— TEXTO EXTRAÍDO —
——————

Fazendo um trocadilho
infame, a situação do russo Daniil Kvyat está russa! O piloto da Red Bull
acabou "rebaixado" para a equipe B dos energéticos, a Toro Rosso, e a
partir da próxima semana, durante o Grande Prêmio da Espanha, irá bater ponto
em outro local. Para o seu posto, Helmut Marko colocou o seu novo
"queridinho", o holandês Max Verstappen, que promete infernizar a
vida de Daniel Ricciardo na equipe titular das bebidas energéticas sem dó nem
piedade. O que era um boato na quarta-feira virou realidade nesta quinta-feira
pela manhã, horário do Brasil, e confesso que achei a maior picaretagem dos últimos
tempos.
Não que a F-1 seja um
local santo, muito pelo contrário... A categoria máxima do automobilismo já
destruiu a carreira de inúmeros pilotos ao longo de sua história, e embora seja
prematuro dizer que Daniil seja apenas o mais recente caso, é quase certo que o
jovem russo terá problemas em continuar no certame a partir da próxima
temporada. As justificativas dadas pela escuderia austríaca soam tão sinceras
quanto uma nota de três reais, e quem conhece a postura de Helmut Marko,
consultor do time dos energéticos e coordenador do programa de jovens pilotos
da Red Bull, não podem ficar surpresos com sua atitude.

——————

(Registros de posição-alvo)
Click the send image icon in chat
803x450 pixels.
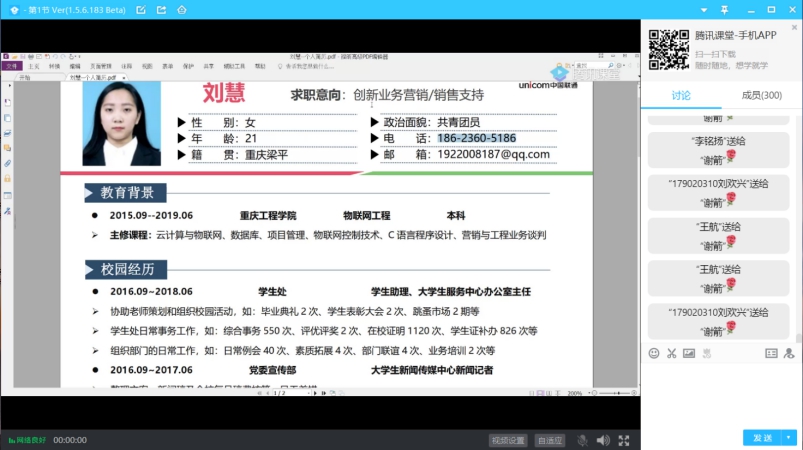(689, 353)
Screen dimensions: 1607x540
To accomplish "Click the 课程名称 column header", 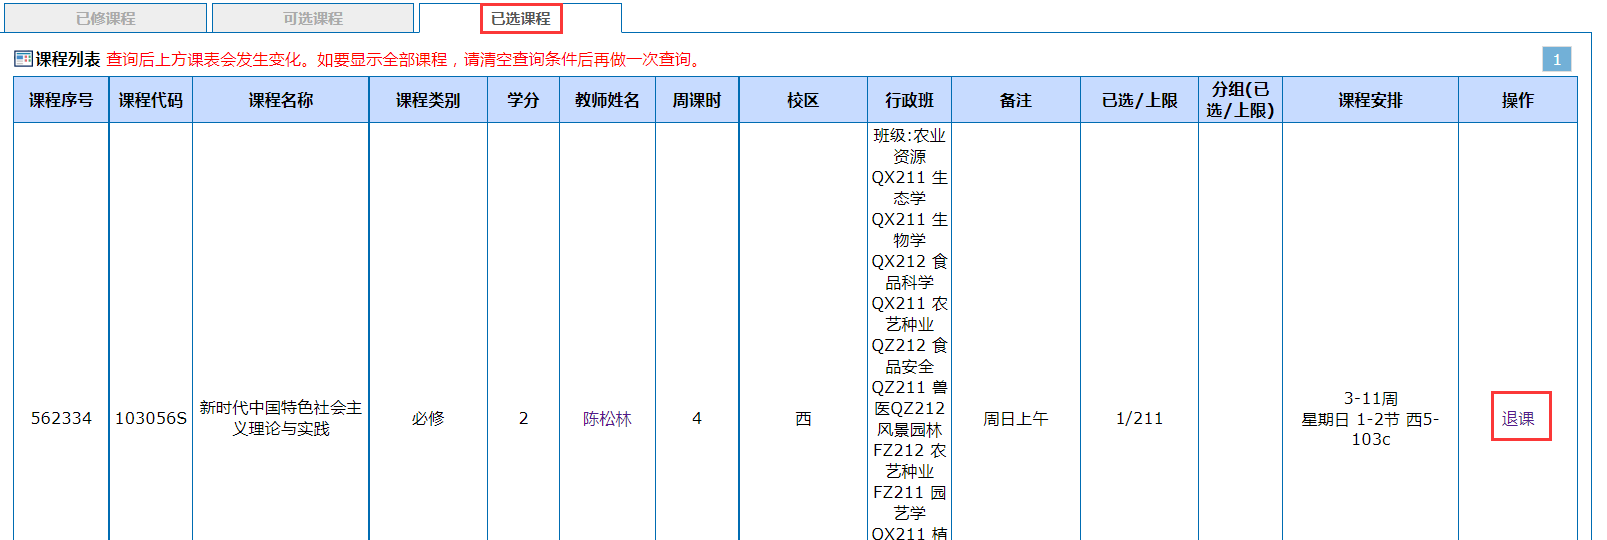I will coord(280,100).
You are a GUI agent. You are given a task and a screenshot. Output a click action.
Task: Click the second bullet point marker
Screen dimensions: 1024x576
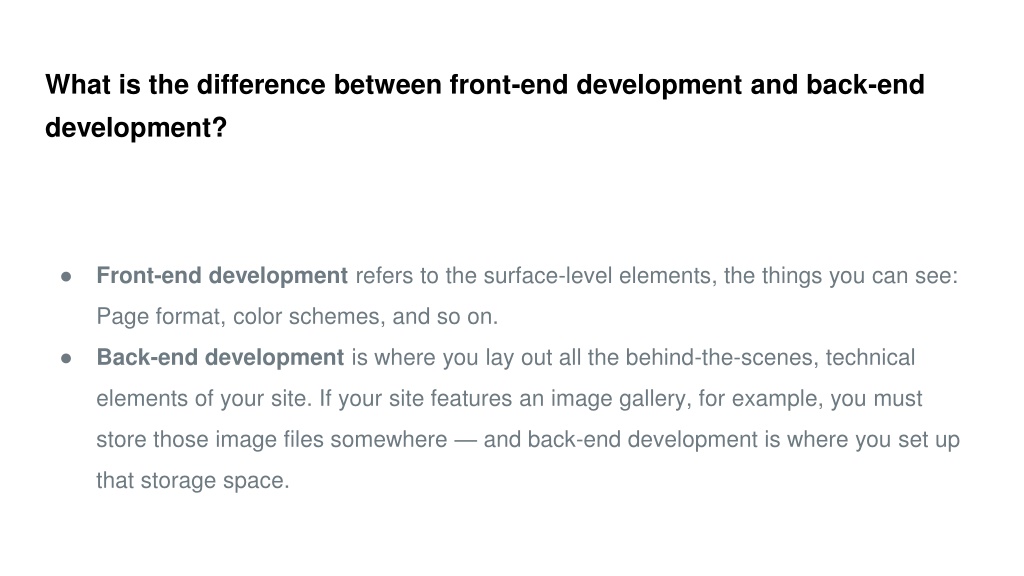coord(66,359)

——————

— OBJETIVO DECLARADO —
Transcreva literalmente o trecho do texto extraído que vai de "Não que a F-1" a "com sua atitude.".

— RESPOSTA DO EXERCÍCIO —
Não que a F-1 seja um
local santo, muito pelo contrário... A categoria máxima do automobilismo já
destruiu a carreira de inúmeros pilotos ao longo de sua história, e embora seja
prematuro dizer que Daniil seja apenas o mais recente caso, é quase certo que o
jovem russo terá problemas em continuar no certame a partir da próxima
temporada. As justificativas dadas pela escuderia austríaca soam tão sinceras
quanto uma nota de três reais, e quem conhece a postura de Helmut Marko,
consultor do time dos energéticos e coordenador do programa de jovens pilotos
da Red Bull, não podem ficar surpresos com sua atitude.